• WHAT THE EXERCISE ASKS: Return only the final portion of the entries: the line with "YRAAC (480, 449)" and every line after it, each one exact.

**** THE RECORDS ****

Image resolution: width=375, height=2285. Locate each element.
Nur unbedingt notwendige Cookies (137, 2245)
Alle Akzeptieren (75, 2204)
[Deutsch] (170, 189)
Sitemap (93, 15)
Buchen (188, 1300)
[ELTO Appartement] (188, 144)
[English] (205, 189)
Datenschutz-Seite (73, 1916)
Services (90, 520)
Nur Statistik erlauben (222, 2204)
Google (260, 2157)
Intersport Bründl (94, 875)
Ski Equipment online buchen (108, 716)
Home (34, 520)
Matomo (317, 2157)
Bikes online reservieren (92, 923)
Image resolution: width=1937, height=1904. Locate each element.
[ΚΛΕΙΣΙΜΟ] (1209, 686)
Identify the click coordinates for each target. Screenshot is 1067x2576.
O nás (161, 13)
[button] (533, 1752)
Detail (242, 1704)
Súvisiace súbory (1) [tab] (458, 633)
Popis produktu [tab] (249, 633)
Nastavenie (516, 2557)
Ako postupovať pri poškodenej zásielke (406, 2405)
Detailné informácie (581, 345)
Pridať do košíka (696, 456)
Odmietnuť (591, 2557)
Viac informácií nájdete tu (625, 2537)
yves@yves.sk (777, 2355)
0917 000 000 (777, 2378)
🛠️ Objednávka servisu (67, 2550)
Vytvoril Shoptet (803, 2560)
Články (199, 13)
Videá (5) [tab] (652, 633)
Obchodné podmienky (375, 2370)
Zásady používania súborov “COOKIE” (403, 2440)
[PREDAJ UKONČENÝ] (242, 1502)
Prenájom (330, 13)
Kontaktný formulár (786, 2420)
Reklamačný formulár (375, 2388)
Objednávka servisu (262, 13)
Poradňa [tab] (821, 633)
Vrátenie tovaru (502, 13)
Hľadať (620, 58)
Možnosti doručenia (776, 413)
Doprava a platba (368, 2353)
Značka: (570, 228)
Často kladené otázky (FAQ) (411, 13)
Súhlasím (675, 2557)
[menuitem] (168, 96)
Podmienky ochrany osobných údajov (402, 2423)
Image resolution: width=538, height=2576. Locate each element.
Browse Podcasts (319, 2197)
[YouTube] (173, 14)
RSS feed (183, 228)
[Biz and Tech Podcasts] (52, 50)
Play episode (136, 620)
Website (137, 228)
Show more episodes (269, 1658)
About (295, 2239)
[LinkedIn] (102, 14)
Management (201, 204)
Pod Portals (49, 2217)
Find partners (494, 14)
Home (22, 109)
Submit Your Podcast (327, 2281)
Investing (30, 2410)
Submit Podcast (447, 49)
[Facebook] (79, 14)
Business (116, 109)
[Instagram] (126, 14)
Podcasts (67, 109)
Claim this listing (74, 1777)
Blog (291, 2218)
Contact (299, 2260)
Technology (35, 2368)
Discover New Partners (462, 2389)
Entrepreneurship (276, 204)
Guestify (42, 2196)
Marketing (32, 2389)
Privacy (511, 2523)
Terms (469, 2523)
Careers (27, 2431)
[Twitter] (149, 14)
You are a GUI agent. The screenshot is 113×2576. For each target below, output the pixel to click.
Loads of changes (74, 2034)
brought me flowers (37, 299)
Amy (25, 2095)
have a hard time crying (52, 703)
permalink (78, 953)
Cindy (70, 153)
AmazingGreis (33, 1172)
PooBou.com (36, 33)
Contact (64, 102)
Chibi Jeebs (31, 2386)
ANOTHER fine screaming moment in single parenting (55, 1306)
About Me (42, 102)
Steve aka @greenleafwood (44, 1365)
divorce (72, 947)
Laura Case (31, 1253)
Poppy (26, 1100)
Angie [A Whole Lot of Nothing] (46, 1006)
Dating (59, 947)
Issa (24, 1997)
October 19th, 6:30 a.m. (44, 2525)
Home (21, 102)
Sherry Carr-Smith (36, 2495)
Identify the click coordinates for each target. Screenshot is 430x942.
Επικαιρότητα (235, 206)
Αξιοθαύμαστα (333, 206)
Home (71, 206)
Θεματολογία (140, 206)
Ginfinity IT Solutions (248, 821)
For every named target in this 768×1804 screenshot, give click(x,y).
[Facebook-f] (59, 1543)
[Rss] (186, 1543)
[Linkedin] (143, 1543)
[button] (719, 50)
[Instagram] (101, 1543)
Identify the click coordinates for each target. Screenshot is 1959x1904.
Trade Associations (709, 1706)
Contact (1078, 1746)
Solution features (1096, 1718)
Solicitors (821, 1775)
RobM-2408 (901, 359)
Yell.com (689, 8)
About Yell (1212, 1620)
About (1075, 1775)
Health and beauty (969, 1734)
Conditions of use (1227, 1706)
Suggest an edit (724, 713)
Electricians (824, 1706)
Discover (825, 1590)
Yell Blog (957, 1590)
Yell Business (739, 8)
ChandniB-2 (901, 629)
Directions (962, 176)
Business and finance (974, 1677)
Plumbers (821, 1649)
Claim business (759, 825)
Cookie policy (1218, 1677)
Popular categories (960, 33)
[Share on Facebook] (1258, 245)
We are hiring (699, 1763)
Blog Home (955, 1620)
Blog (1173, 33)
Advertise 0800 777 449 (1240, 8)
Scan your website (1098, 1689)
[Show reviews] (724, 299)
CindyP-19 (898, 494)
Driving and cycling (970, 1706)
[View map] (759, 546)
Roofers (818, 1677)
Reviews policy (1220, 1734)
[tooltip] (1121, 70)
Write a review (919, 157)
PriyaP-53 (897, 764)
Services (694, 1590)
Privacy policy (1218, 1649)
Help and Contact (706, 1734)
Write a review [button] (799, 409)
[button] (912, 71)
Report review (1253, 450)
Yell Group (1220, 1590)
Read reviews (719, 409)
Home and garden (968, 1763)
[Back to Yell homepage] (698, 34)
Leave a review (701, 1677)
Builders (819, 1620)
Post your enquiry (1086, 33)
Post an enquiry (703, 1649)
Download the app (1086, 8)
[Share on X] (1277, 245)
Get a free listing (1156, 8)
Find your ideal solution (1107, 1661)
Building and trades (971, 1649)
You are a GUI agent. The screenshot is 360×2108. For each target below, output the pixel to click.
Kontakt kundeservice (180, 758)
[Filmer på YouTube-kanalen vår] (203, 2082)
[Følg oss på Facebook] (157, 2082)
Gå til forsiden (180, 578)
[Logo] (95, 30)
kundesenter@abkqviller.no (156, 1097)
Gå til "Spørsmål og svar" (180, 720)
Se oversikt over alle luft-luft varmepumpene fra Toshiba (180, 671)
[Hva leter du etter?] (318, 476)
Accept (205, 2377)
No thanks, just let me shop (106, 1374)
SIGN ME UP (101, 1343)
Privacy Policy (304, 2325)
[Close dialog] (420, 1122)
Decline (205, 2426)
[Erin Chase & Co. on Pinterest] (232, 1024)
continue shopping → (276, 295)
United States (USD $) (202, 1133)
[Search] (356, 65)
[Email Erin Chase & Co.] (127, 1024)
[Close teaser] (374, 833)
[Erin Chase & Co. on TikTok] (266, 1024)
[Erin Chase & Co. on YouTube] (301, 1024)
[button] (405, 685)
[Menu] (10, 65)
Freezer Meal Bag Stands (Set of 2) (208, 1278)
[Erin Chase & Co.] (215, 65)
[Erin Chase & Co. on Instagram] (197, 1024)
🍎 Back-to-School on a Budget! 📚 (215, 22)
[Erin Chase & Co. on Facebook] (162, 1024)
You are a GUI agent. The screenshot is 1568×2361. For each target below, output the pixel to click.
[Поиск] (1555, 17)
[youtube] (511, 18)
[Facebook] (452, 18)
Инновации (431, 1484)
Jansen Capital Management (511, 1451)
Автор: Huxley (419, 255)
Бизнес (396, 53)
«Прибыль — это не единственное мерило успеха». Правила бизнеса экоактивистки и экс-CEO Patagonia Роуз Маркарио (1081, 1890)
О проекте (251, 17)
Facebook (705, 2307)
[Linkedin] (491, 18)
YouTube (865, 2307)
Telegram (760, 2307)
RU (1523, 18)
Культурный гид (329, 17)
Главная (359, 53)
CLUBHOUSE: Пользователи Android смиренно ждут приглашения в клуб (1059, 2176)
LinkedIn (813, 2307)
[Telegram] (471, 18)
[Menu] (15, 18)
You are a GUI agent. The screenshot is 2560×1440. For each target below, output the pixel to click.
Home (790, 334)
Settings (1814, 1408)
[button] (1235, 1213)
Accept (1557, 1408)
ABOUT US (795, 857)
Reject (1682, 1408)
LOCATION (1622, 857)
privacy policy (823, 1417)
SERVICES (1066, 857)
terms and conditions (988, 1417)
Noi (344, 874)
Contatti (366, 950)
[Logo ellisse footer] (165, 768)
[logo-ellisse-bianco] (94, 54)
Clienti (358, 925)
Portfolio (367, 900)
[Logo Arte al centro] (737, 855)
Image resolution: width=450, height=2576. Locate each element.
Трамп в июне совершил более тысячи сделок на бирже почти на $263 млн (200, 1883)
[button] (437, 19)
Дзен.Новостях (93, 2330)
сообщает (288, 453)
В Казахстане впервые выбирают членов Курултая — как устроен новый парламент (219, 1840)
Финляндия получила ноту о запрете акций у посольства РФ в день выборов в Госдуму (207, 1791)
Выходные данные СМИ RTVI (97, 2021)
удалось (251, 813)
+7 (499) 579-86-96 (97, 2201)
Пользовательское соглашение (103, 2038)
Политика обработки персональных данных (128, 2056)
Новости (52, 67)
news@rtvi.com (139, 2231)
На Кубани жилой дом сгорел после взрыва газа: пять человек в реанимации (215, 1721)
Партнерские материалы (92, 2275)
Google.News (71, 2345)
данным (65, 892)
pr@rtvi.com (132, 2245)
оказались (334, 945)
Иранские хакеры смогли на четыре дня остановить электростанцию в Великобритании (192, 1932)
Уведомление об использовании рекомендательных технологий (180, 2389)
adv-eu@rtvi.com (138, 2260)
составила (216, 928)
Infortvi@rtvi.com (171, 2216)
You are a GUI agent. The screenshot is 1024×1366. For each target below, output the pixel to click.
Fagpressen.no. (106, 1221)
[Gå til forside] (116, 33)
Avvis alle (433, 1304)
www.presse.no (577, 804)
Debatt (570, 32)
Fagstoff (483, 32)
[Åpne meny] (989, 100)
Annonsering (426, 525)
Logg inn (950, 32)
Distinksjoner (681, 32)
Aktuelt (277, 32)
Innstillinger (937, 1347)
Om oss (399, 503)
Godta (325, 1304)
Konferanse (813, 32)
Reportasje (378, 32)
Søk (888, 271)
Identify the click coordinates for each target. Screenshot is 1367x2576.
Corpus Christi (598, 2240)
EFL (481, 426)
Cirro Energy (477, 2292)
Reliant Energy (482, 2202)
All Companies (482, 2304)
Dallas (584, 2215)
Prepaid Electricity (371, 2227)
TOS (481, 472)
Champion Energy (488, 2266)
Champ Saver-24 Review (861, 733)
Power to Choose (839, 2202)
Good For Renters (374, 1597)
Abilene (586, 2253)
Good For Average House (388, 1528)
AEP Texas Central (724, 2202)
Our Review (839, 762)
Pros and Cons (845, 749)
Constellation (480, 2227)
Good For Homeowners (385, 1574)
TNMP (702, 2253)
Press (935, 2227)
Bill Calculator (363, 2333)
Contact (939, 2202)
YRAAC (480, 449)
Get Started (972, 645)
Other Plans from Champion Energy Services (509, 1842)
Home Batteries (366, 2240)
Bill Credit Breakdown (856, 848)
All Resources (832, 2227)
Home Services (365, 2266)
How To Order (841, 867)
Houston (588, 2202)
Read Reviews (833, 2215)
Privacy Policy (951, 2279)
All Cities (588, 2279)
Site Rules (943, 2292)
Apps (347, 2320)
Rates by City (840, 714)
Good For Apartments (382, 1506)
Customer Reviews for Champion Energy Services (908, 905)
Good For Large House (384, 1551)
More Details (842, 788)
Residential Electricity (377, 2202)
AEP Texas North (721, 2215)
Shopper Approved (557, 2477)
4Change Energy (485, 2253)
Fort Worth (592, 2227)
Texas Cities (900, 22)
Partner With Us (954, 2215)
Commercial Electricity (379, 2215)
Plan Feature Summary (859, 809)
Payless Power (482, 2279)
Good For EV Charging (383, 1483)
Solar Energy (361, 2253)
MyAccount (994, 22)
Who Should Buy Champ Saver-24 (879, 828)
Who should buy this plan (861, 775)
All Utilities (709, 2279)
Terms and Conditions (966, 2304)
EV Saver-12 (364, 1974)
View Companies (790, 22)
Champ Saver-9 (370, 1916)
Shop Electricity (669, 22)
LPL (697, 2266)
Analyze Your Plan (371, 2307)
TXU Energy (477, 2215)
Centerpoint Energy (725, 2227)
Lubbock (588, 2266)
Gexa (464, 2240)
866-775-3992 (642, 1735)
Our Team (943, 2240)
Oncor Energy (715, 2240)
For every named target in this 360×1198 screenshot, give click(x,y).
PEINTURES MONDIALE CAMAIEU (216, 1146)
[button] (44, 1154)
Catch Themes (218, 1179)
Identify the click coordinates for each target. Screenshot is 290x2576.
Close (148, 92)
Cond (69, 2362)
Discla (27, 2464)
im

****

• SOLUTION TO THIS TASK:
YRAAC (480, 449)
Get Started (972, 645)
Other Plans from Champion Energy Services (509, 1842)
Home Batteries (366, 2240)
Bill Credit Breakdown (856, 848)
All Resources (832, 2227)
Home Services (365, 2266)
How To Order (841, 867)
Houston (588, 2202)
Read Reviews (833, 2215)
Privacy Policy (951, 2279)
All Cities (588, 2279)
Site Rules (943, 2292)
Apps (347, 2320)
Rates by City (840, 714)
Good For Apartments (382, 1506)
Customer Reviews for Champion Energy Services (908, 905)
Good For Large House (384, 1551)
More Details (842, 788)
Residential Electricity (377, 2202)
AEP Texas North (721, 2215)
Shopper Approved (557, 2477)
4Change Energy (485, 2253)
Fort Worth (592, 2227)
Texas Cities (900, 22)
Partner With Us (954, 2215)
Commercial Electricity (379, 2215)
Plan Feature Summary (859, 809)
Payless Power (482, 2279)
Good For EV Charging (383, 1483)
Solar Energy (361, 2253)
MyAccount (994, 22)
Who Should Buy Champ Saver-24 (879, 828)
Who should buy this plan (861, 775)
All Utilities (709, 2279)
Terms and Conditions (966, 2304)
EV Saver-12 (364, 1974)
View Companies (790, 22)
Champ Saver-9 (370, 1916)
Shop Electricity (669, 22)
LPL (697, 2266)
Analyze Your Plan (371, 2307)
TXU Energy (477, 2215)
Centerpoint Energy (725, 2227)
Lubbock (588, 2266)
Gexa (464, 2240)
866-775-3992 (642, 1735)
Our Team (943, 2240)
Oncor Energy (715, 2240)
For every named target in this 360×1198 screenshot, give click(x,y).
PEINTURES MONDIALE CAMAIEU (216, 1146)
[button] (44, 1154)
Catch Themes (218, 1179)
Identify the click coordinates for each target. Screenshot is 290x2576.
Close (148, 92)
Cond (69, 2362)
Discla (27, 2464)
im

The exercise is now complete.